The Wilbur J. Cohen Federal Building, an imposing, more than 1 million square foot slab facing the National Mall, is now officially in the government’s for-sale pile. Federal officials have tagged the 1940-era complex for accelerated disposition, a move that could end in a sale and, if redevelopment follows, a date with the wrecking ball. Preservation advocates and members of Wilbur J. Cohen’s family say the potential loss stings twice: the building holds major New Deal murals and carries the name of a former University of Michigan dean.

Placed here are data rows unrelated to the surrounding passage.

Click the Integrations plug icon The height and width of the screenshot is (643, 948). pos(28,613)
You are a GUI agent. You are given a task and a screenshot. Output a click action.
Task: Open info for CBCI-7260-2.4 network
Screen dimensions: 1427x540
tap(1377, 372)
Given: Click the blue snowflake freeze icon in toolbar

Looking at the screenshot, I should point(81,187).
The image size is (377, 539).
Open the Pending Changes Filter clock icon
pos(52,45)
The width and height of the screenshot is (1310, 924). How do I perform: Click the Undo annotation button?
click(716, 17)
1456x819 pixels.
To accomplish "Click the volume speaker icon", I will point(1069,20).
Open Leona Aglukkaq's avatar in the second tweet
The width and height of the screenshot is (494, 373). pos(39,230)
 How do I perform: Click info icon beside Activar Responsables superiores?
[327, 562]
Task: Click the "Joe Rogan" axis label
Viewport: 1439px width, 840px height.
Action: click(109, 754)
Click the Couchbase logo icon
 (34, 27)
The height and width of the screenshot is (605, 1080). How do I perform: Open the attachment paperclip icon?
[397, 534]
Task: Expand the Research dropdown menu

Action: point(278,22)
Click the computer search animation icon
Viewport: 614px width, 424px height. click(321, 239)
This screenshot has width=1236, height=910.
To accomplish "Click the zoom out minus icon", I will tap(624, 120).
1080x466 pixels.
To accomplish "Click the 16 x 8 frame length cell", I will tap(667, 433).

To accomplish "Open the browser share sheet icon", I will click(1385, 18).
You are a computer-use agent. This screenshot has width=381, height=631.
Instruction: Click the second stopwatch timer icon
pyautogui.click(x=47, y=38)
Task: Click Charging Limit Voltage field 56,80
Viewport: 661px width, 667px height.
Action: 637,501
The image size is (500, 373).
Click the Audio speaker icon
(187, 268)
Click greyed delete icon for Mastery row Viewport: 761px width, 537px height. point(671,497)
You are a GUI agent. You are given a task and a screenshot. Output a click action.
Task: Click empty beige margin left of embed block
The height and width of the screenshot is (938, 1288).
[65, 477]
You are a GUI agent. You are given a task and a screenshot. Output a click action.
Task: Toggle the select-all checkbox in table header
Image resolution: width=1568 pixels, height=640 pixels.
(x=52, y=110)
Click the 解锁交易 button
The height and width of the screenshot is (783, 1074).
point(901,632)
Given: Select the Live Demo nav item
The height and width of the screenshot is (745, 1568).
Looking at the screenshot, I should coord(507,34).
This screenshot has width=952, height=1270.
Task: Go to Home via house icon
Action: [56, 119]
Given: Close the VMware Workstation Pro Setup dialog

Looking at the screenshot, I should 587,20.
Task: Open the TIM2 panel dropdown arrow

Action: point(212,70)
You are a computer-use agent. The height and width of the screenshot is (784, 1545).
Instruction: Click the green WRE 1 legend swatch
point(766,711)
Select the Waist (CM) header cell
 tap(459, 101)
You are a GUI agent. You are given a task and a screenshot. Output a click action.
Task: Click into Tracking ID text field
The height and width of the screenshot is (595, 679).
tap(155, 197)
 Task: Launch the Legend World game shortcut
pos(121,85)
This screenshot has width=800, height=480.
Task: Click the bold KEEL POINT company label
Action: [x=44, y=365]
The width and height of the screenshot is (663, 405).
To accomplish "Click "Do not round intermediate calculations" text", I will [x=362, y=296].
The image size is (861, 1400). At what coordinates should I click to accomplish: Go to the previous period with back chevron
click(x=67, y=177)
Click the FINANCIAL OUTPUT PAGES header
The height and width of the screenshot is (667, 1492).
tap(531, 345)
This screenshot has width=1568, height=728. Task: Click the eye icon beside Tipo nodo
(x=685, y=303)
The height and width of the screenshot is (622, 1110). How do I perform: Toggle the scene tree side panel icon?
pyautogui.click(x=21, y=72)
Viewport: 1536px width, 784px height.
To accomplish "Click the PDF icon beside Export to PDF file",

Why It Is Headed To Market
According to GSA, the Cohen Building at 330 Independence Ave. SW landed on an "assets identified for accelerated disposition" list in May 2025 as part of a broader push to shrink the federal real estate footprint. Congress piled on with a specific sale directive in the Thomas R. Carper Water Resources Development Act of 2024, ordering the GSA to "sell for fair market value" the Cohen Building within two years after federal tenants clear out, per bill text on Congress.gov.
What Is Inside That Matters
Beyond the bureaucratic address, the building shelters a rare suite of New Deal murals and bas relief sculptures along a central corridor and in interior rooms, with work by artists including Ben Shahn, Philip Guston and Seymour Fogel. The Washington Post has detailed how several pieces are painted directly onto, or permanently affixed to, the masonry, which makes them notoriously hard to remove. That raises the specter that a private redevelopment could damage or destroy the art, a technical headache that has become a rallying cry for preservationists trying to keep the building, or at least the murals, intact.
Ann Arbor Ties And Family Reaction
The Cohen name on the facade links the Washington landmark back to Ann Arbor. Wilbur J. Cohen served as dean of the University of Michigan School of Education starting in 1969 and later joined the faculty, according to the Miller Center. Family members have stepped into the debate; Christopher Cohen told MLive that "it will be a real shame to remove a building which really has served the country well," and urged officials to find a way to shield the artwork from whatever comes next.
Preservation Law And What Comes Next
Preservation groups have asked to serve as consulting parties under Section 106 of the National Historic Preservation Act, a review that federal agencies must conduct when a project could affect a historic property. The Advisory Council on Historic Preservation notes that transfers out of federal ownership count as an "undertaking" that triggers consultation and potential mitigation, although the process is procedural rather than a guaranteed save, according to guidance from ACHP. A petition organized by the Living New Deal has pulled in thousands of supporters, with more than 8,400 verified signatures listed on Change.org, and advocates say they plan to press GSA and lawmakers to lock in protections for the murals before any deed changes hands.
By law, a sale cannot move forward until federal agencies vacate the block and GSA completes the required reviews, and the WRDA provision gives the agency a two year window after vacancy to market and sell the property. That timetable, combined with public petitions and Section 106 consultation, sets up a fast moving contest between federal cost cutting and historic art conservation, with the Cohen Building’s nationally significant murals squarely at the center of the fight.